- [Written request]:
Please present the lines below as a Markdown table with the columns No. and Text, giving each line's row number under No. and the line itself under Text, and leave out blank lines.

- [Records supplied]:

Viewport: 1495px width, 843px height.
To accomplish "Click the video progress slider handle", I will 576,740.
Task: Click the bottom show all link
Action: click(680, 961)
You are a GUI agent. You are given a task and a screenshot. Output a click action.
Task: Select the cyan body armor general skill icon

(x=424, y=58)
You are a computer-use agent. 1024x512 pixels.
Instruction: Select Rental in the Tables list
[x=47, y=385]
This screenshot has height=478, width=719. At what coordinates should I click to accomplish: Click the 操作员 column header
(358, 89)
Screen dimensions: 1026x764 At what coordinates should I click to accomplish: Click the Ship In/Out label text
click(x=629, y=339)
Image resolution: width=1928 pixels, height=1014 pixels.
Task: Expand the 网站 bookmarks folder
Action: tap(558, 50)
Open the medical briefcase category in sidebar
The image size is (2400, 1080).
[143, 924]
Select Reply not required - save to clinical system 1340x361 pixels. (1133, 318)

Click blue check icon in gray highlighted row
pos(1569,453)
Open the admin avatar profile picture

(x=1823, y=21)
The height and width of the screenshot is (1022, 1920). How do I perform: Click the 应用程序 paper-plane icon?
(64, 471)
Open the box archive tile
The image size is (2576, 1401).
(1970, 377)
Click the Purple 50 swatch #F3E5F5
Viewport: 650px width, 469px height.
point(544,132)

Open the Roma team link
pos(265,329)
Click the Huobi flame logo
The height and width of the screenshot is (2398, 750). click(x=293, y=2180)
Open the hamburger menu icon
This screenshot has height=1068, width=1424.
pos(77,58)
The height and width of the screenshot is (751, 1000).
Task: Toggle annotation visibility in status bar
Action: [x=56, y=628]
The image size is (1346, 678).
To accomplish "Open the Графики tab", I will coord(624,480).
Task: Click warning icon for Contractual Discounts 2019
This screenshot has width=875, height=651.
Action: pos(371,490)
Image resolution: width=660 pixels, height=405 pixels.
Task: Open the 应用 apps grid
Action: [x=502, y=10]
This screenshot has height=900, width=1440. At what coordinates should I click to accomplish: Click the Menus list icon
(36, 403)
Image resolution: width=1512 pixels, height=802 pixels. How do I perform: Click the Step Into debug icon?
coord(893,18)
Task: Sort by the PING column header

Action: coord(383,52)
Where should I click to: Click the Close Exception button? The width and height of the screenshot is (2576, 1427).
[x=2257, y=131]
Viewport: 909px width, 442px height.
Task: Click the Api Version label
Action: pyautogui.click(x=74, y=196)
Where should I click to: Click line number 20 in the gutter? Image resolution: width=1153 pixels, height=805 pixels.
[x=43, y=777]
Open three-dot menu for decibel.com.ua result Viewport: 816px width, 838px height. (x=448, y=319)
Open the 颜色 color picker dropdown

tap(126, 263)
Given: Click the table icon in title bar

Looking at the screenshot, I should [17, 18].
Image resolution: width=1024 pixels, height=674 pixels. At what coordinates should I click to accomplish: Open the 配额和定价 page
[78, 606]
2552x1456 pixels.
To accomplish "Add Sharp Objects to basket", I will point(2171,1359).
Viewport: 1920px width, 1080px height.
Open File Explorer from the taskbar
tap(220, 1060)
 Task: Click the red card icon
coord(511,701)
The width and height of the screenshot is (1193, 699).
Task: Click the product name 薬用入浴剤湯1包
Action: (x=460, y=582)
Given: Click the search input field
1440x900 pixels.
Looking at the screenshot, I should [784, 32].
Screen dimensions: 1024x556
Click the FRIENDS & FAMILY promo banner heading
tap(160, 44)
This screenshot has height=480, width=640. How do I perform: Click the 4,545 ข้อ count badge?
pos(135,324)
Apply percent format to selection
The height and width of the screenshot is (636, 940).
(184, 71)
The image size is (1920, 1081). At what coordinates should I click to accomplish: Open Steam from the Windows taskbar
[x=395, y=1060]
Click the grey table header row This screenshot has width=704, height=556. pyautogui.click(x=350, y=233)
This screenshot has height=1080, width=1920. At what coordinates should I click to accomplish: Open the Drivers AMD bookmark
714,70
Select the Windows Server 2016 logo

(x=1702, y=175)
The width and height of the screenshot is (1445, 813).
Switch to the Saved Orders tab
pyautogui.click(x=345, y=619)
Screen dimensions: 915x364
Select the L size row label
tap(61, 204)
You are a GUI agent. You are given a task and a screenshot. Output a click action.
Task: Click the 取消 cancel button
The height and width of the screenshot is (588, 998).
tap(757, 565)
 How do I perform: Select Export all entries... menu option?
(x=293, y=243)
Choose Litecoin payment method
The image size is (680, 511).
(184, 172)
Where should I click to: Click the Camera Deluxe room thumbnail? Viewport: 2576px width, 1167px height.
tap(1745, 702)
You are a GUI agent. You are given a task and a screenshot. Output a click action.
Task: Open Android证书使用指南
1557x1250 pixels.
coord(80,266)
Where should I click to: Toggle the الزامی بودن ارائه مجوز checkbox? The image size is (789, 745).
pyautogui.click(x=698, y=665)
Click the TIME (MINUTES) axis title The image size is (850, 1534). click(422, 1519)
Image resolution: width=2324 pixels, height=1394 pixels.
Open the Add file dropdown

- [Result of this task]:
| No. | Text |
|---|---|
| 1 | Viewport: 1495px width, 843px height. |
| 2 | To accomplish "Click the video progress slider handle", I will 576,740. |
| 3 | Task: Click the bottom show all link |
| 4 | Action: click(680, 961) |
| 5 | You are a GUI agent. You are given a task and a screenshot. Output a click action. |
| 6 | Task: Select the cyan body armor general skill icon |
| 7 | (x=424, y=58) |
| 8 | You are a computer-use agent. 1024x512 pixels. |
| 9 | Instruction: Select Rental in the Tables list |
| 10 | [x=47, y=385] |
| 11 | This screenshot has height=478, width=719. At what coordinates should I click to accomplish: Click the 操作员 column header |
| 12 | (358, 89) |
| 13 | Screen dimensions: 1026x764 At what coordinates should I click to accomplish: Click the Ship In/Out label text |
| 14 | click(x=629, y=339) |
| 15 | Image resolution: width=1928 pixels, height=1014 pixels. |
| 16 | Task: Expand the 网站 bookmarks folder |
| 17 | Action: tap(558, 50) |
| 18 | Open the medical briefcase category in sidebar |
| 19 | The image size is (2400, 1080). |
| 20 | [143, 924] |
| 21 | Select Reply not required - save to clinical system 1340x361 pixels. (1133, 318) |
| 22 | Click blue check icon in gray highlighted row |
| 23 | pos(1569,453) |
| 24 | Open the admin avatar profile picture |
| 25 | (x=1823, y=21) |
| 26 | The height and width of the screenshot is (1022, 1920). How do I perform: Click the 应用程序 paper-plane icon? |
| 27 | (64, 471) |
| 28 | Open the box archive tile |
| 29 | The image size is (2576, 1401). |
| 30 | (1970, 377) |
| 31 | Click the Purple 50 swatch #F3E5F5 |
| 32 | Viewport: 650px width, 469px height. |
| 33 | point(544,132) |
| 34 | Open the Roma team link |
| 35 | pos(265,329) |
| 36 | Click the Huobi flame logo |
| 37 | The height and width of the screenshot is (2398, 750). click(x=293, y=2180) |
| 38 | Open the hamburger menu icon |
| 39 | This screenshot has height=1068, width=1424. |
| 40 | pos(77,58) |
| 41 | The height and width of the screenshot is (751, 1000). |
| 42 | Task: Toggle annotation visibility in status bar |
| 43 | Action: [x=56, y=628] |
| 44 | The image size is (1346, 678). |
| 45 | To accomplish "Open the Графики tab", I will coord(624,480). |
| 46 | Task: Click warning icon for Contractual Discounts 2019 |
| 47 | This screenshot has width=875, height=651. |
| 48 | Action: pos(371,490) |
| 49 | Image resolution: width=660 pixels, height=405 pixels. |
| 50 | Task: Open the 应用 apps grid |
| 51 | Action: [x=502, y=10] |
| 52 | This screenshot has height=900, width=1440. At what coordinates should I click to accomplish: Click the Menus list icon |
| 53 | (36, 403) |
| 54 | Image resolution: width=1512 pixels, height=802 pixels. How do I perform: Click the Step Into debug icon? |
| 55 | coord(893,18) |
| 56 | Task: Sort by the PING column header |
| 57 | Action: coord(383,52) |
| 58 | Where should I click to: Click the Close Exception button? The width and height of the screenshot is (2576, 1427). |
| 59 | [x=2257, y=131] |
| 60 | Viewport: 909px width, 442px height. |
| 61 | Task: Click the Api Version label |
| 62 | Action: pyautogui.click(x=74, y=196) |
| 63 | Where should I click to: Click line number 20 in the gutter? Image resolution: width=1153 pixels, height=805 pixels. |
| 64 | [x=43, y=777] |
| 65 | Open three-dot menu for decibel.com.ua result Viewport: 816px width, 838px height. (x=448, y=319) |
| 66 | Open the 颜色 color picker dropdown |
| 67 | tap(126, 263) |
| 68 | Given: Click the table icon in title bar |
| 69 | Looking at the screenshot, I should [17, 18]. |
| 70 | Image resolution: width=1024 pixels, height=674 pixels. At what coordinates should I click to accomplish: Open the 配额和定价 page |
| 71 | [78, 606] |
| 72 | 2552x1456 pixels. |
| 73 | To accomplish "Add Sharp Objects to basket", I will point(2171,1359). |
| 74 | Viewport: 1920px width, 1080px height. |
| 75 | Open File Explorer from the taskbar |
| 76 | tap(220, 1060) |
| 77 |  Task: Click the red card icon |
| 78 | coord(511,701) |
| 79 | The width and height of the screenshot is (1193, 699). |
| 80 | Task: Click the product name 薬用入浴剤湯1包 |
| 81 | Action: (x=460, y=582) |
| 82 | Given: Click the search input field |
| 83 | 1440x900 pixels. |
| 84 | Looking at the screenshot, I should [784, 32]. |
| 85 | Screen dimensions: 1024x556 |
| 86 | Click the FRIENDS & FAMILY promo banner heading |
| 87 | tap(160, 44) |
| 88 | This screenshot has height=480, width=640. How do I perform: Click the 4,545 ข้อ count badge? |
| 89 | pos(135,324) |
| 90 | Apply percent format to selection |
| 91 | The height and width of the screenshot is (636, 940). |
| 92 | (184, 71) |
| 93 | The image size is (1920, 1081). At what coordinates should I click to accomplish: Open Steam from the Windows taskbar |
| 94 | [x=395, y=1060] |
| 95 | Click the grey table header row This screenshot has width=704, height=556. pyautogui.click(x=350, y=233) |
| 96 | This screenshot has height=1080, width=1920. At what coordinates should I click to accomplish: Open the Drivers AMD bookmark |
| 97 | 714,70 |
| 98 | Select the Windows Server 2016 logo |
| 99 | (x=1702, y=175) |
| 100 | The width and height of the screenshot is (1445, 813). |
| 101 | Switch to the Saved Orders tab |
| 102 | pyautogui.click(x=345, y=619) |
| 103 | Screen dimensions: 915x364 |
| 104 | Select the L size row label |
| 105 | tap(61, 204) |
| 106 | You are a GUI agent. You are given a task and a screenshot. Output a click action. |
| 107 | Task: Click the 取消 cancel button |
| 108 | The height and width of the screenshot is (588, 998). |
| 109 | tap(757, 565) |
| 110 |  How do I perform: Select Export all entries... menu option? |
| 111 | (x=293, y=243) |
| 112 | Choose Litecoin payment method |
| 113 | The image size is (680, 511). |
| 114 | (184, 172) |
| 115 | Where should I click to: Click the Camera Deluxe room thumbnail? Viewport: 2576px width, 1167px height. |
| 116 | tap(1745, 702) |
| 117 | You are a GUI agent. You are given a task and a screenshot. Output a click action. |
| 118 | Task: Open Android证书使用指南 |
| 119 | 1557x1250 pixels. |
| 120 | coord(80,266) |
| 121 | Where should I click to: Toggle the الزامی بودن ارائه مجوز checkbox? The image size is (789, 745). |
| 122 | pyautogui.click(x=698, y=665) |
| 123 | Click the TIME (MINUTES) axis title The image size is (850, 1534). click(422, 1519) |
| 124 | Image resolution: width=2324 pixels, height=1394 pixels. |
| 125 | Open the Add file dropdown |